The low waste glass crystallization in the glass pouring channel is required to assure for the bottom pouring operation that the glass viscosity vs. temperature characteristic of the waste glass is maintained for safe and smooth glass pouring. A low crystallization tendency is of particular importance because glass pouring from the 1150 °C hot glass pool is performed batchwise, whereas the LFCM technology operates with continuous HLLW feeding and waste glass production. The glass pouring into stainless steel canisters takes place discontinuously every approx. 10 hours when about a quarter of the glass pool capacity of the melter is poured out. The glass in the pouring channel of the melter is heated to pouring temperatures of 1000 – 1100 °C by mean frequency and Joule heating.

In times without pouring the glass in the pouring channel assumes temperatures in a range of 600 – 1000 °C where the waste glass can be sensitive to crystallization processes, and could increase glass viscosity depending on the waste glass composition. Crystallization impacts the glass flow rate and can in the worst case cause blockage of the bottom drain. For this purpose, the glass development must consider waste glass compositions which are limited in forming crystalline phases under the described temperature conditions. In the lab scale work, it is necessary to investigate the formation and concentration of crystalline phases in the waste glass under different temperature levels and times, and also their impact on glass viscosity.

The task of quantitative determination of the crystalline content in the waste glass was performed by the used Quantitative Phase Analysis (QPA) according to the Rietveld method. It required X-ray diffraction measurements of waste glass samples between 2Q = 5 to 80° and a crystallographically known oxide mixed as standard added to the powdered sample. For the task to determine the impact of the crystalline phases on waste glass viscosity in situ crystallized glasses in viscometer measurements were conducted. The results of the investigations will be presented and discussed. The applied methods will be outlined, and conclusions will be drawn for future waste glass developments with low crystallization tendency and reliable control methods for this property.

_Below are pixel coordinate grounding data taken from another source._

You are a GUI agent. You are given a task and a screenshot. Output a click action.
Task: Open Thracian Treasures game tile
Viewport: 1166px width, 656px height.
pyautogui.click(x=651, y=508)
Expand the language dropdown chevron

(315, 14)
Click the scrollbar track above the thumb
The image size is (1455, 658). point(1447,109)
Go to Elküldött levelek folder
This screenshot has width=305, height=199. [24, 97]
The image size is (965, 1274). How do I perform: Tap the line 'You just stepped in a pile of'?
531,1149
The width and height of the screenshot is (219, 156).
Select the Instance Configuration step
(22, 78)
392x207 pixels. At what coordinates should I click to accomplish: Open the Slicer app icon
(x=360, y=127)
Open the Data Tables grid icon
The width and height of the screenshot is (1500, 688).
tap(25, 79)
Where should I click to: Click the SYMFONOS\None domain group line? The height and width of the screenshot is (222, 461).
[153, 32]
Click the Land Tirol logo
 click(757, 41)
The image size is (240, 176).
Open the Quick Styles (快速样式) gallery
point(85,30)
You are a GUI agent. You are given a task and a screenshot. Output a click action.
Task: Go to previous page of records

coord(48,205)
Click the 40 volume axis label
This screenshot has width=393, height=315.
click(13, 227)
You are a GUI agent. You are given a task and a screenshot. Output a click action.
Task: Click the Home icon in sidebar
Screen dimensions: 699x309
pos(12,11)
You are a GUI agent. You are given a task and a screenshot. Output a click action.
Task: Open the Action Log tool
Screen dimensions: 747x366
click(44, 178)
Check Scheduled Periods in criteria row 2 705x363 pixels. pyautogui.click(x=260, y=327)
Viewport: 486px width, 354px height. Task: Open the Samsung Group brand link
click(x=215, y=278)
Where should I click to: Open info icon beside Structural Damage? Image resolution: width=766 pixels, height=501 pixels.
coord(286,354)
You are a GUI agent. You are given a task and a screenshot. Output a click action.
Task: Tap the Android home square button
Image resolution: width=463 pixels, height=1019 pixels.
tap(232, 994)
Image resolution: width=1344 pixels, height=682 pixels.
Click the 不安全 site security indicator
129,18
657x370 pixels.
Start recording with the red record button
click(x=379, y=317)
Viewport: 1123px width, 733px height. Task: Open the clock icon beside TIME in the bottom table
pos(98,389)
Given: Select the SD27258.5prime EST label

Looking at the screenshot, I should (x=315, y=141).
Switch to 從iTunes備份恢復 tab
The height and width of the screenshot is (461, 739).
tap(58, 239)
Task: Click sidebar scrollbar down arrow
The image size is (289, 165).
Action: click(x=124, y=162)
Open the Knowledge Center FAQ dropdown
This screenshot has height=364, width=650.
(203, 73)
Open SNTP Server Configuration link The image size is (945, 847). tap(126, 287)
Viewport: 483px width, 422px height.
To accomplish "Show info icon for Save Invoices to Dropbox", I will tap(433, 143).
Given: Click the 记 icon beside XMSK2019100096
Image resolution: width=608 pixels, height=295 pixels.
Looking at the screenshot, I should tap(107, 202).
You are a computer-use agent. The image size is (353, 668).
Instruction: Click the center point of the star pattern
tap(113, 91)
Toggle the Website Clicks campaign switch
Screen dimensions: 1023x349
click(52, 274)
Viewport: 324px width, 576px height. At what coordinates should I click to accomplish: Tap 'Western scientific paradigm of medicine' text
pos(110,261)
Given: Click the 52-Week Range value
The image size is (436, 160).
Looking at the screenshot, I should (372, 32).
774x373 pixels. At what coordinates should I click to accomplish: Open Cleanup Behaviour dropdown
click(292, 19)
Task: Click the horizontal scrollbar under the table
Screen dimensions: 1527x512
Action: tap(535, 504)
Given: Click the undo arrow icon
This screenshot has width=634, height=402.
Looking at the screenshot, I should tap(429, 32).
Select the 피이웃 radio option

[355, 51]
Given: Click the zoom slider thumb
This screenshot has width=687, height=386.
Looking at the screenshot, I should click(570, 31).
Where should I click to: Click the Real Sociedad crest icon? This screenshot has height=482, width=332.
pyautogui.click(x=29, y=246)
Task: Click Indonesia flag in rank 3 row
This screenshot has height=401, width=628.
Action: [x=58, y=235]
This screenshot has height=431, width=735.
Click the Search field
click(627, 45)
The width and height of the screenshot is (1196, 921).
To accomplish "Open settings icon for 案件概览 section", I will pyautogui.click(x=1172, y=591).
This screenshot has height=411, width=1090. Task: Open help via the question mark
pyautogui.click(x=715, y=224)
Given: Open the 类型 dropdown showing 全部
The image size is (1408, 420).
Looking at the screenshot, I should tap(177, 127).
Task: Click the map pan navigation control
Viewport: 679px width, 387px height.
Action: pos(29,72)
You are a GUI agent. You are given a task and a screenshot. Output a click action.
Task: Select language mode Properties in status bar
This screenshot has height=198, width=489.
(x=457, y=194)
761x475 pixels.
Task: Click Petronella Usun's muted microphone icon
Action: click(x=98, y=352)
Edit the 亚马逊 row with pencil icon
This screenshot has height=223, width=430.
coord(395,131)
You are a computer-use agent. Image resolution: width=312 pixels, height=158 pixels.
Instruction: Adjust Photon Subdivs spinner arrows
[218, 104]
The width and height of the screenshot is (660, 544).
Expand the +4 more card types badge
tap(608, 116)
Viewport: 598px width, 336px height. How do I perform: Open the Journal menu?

Presenting Author: Martin Weiser Kraftanlagen Heidelberg GmbH

Presenting Author Biography: Martin Weiser studied chemistry at the Karlsruhe Institute of Technology and received his PhD in 2016. He has been working at Kraftanlagen Heidelberg since 2017 in the field of vitrification technology with a focus on process and glass chemistry including the development of tailor-made base glasses for different kinds of high-level liquid wastes. His in-depth research of glass melt properties is conducted in close cooperation with the Institute of Nuclear Waste Disposal at the Karlsruhe Institute of Technology where the German vitrification technology was developed over the last 40 years.